Oxalate co-precipitation synthesis of LiNi0.6Co0.2Mn0.2O2 for low-cost and high-energy lithium-ion batteries

Abstract

A facile oxalate co-precipitation method combined with solid-state sintering is used to synthesize layered LiNi0.6Co0.2Mn0.2O2 (NCM-622) as a low-cost cathode material for lithium ion batteries. Homogeneous Ni-Co-Mn oxalate precursors were obtained by adding oxalic acid into mixed metal acetates without the need of rigorous control of co-precipitation parameters. The effects of sintering temperature on the morphology, structure and electrochemical properties of the synthesized NCM-622 are studied. An intermediate sintering temperature of 850 °C is found to favor the integrity of the layered structure by compromising the solid-state reaction and Li loss, leading to a low degree of cation mixing.

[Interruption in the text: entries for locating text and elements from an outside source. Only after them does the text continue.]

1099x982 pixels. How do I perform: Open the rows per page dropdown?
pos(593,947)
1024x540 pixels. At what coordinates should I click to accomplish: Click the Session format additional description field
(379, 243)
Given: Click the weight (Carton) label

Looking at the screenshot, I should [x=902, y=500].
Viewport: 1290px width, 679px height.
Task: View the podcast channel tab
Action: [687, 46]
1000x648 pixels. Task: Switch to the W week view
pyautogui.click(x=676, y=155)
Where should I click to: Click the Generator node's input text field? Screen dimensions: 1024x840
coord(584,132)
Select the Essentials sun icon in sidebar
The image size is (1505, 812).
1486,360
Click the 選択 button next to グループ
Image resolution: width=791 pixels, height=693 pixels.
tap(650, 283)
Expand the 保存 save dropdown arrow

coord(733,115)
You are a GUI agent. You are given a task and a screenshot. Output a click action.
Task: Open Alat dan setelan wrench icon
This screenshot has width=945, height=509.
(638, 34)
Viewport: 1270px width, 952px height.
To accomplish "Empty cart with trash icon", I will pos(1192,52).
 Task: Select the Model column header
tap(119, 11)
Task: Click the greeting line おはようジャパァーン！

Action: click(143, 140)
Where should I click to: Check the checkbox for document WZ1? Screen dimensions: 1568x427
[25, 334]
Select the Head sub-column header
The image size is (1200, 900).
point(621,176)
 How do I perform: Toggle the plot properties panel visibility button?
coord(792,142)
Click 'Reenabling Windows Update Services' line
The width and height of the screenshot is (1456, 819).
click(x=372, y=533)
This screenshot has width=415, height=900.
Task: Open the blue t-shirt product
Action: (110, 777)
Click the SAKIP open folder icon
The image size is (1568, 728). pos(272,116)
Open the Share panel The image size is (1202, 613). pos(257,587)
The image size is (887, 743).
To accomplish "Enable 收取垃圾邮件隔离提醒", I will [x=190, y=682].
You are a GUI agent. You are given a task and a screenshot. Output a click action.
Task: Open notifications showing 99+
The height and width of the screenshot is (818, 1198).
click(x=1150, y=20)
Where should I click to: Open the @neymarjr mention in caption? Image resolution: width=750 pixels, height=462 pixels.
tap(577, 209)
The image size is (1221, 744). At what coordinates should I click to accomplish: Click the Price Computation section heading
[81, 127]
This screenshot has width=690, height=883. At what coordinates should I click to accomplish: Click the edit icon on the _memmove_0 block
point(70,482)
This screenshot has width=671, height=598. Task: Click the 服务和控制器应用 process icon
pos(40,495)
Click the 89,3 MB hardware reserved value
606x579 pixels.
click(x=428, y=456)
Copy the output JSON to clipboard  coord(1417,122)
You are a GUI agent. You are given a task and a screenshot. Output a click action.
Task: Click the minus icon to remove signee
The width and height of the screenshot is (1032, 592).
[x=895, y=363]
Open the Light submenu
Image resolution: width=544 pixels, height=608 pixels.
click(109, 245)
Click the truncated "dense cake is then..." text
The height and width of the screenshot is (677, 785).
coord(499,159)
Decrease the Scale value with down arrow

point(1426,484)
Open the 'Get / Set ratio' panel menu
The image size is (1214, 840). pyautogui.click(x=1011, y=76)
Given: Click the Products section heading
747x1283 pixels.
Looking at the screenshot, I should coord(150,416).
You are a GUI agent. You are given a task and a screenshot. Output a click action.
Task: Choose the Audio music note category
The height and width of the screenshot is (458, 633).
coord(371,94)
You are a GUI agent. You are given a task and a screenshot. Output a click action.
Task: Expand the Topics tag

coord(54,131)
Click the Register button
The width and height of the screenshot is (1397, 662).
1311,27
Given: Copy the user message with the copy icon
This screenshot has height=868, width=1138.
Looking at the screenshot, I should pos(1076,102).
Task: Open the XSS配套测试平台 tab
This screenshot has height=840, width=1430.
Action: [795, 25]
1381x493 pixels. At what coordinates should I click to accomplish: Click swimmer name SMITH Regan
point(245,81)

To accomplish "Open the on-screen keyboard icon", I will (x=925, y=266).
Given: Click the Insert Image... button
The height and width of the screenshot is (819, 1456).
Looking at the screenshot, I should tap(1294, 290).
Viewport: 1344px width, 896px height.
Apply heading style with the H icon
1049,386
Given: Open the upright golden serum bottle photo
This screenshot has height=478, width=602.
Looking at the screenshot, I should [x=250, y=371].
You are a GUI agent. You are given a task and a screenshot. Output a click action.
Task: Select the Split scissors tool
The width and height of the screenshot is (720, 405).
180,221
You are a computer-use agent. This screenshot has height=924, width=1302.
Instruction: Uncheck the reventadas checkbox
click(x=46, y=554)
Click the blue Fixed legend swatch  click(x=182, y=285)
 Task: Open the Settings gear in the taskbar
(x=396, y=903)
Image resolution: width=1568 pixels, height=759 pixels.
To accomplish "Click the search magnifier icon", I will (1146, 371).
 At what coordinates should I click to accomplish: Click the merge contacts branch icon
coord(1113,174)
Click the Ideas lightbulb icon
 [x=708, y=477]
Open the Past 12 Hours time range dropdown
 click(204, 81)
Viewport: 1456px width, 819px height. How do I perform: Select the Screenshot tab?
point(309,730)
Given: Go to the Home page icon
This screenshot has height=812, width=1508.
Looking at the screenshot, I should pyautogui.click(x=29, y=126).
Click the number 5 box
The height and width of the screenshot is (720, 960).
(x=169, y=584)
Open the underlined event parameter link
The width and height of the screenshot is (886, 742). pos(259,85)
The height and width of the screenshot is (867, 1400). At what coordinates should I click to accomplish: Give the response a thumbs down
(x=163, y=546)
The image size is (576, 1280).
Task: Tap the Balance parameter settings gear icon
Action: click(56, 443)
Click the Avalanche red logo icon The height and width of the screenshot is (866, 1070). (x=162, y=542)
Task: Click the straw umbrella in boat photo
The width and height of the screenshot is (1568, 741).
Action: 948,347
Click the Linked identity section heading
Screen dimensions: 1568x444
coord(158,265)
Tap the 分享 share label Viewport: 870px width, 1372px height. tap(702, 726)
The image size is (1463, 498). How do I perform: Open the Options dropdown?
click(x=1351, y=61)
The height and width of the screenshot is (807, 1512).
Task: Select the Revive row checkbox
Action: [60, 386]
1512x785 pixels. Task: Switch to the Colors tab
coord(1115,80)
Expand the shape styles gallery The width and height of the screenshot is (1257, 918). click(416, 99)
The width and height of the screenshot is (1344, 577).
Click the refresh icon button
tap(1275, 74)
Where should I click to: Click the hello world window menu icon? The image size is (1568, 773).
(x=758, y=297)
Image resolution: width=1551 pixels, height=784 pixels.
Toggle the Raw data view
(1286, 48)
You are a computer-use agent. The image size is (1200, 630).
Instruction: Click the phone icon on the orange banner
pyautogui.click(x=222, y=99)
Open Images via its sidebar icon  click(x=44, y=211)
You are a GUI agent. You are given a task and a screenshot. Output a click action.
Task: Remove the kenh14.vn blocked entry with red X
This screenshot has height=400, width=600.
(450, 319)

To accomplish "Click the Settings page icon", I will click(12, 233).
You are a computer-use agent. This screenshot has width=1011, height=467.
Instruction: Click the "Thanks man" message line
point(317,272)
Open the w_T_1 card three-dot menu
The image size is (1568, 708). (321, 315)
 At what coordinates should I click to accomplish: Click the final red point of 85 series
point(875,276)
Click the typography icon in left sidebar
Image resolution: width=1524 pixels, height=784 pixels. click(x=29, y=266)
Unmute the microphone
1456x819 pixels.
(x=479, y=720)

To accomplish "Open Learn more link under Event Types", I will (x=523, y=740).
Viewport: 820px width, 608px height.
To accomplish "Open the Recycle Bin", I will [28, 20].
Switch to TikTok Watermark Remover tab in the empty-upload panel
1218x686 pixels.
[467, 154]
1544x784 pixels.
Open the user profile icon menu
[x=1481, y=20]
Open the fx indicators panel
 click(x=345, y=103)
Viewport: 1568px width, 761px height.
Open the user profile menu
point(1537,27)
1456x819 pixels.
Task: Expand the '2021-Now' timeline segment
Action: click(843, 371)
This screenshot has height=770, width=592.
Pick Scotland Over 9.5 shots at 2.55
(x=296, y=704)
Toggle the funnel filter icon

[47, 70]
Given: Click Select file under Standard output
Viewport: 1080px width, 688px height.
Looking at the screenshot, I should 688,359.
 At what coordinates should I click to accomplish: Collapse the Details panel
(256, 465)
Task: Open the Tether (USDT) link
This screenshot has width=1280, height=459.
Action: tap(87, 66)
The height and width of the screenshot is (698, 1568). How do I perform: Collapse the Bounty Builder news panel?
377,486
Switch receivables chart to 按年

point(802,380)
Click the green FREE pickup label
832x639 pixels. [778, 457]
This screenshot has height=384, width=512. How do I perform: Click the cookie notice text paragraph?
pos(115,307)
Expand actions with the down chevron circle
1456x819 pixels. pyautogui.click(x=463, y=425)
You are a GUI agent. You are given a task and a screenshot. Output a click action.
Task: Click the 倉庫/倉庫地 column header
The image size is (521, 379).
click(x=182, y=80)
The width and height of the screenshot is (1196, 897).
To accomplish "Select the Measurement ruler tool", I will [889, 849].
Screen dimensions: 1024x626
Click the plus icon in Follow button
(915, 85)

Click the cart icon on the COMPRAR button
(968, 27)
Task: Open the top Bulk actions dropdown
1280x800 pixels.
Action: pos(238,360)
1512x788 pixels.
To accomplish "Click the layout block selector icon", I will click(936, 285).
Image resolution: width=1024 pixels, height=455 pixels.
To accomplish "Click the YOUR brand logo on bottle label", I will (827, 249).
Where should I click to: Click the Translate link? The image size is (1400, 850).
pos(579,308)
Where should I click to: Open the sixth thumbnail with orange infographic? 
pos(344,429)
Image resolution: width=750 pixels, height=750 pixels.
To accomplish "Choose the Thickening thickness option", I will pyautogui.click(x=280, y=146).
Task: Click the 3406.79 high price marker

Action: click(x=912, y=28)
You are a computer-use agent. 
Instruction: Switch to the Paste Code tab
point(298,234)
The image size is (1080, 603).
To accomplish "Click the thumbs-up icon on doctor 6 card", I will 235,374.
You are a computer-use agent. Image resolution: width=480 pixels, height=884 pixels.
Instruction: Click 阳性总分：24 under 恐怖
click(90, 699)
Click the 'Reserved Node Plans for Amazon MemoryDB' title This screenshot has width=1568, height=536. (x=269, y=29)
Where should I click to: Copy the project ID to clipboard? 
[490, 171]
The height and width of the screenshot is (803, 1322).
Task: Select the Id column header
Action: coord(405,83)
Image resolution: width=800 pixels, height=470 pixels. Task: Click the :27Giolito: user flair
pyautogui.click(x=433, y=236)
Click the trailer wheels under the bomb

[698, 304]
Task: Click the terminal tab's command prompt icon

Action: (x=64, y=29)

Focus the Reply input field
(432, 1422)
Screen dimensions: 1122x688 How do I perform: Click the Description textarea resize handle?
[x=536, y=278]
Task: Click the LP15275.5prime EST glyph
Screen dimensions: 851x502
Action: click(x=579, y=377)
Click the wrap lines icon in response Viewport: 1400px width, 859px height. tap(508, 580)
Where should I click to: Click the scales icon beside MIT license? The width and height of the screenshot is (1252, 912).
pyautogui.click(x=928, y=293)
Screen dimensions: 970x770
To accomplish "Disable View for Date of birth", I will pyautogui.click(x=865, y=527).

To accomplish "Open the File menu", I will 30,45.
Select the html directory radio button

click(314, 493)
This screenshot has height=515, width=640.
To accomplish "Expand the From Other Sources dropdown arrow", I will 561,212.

The as-synthesized NCM-622 delivers a capacity of 152 mA h g−1 after 100 cycles at 1 C (93.2% retention), and shows excellent rate capability with 76.8 mA h g−1 at 10 C, which is competitive to the materials prepared by the mainstream hydroxide co-precipitation method. Moreover, a solution-based surface modification was employed to further improve the cathode through self-adsorption of Al(OH)3 using Al2(SO4)3 precursor in order to form a Al2O3 coating. The facial surface modification has significantly improved the performance of NCM-622 under normal and high voltage conditions.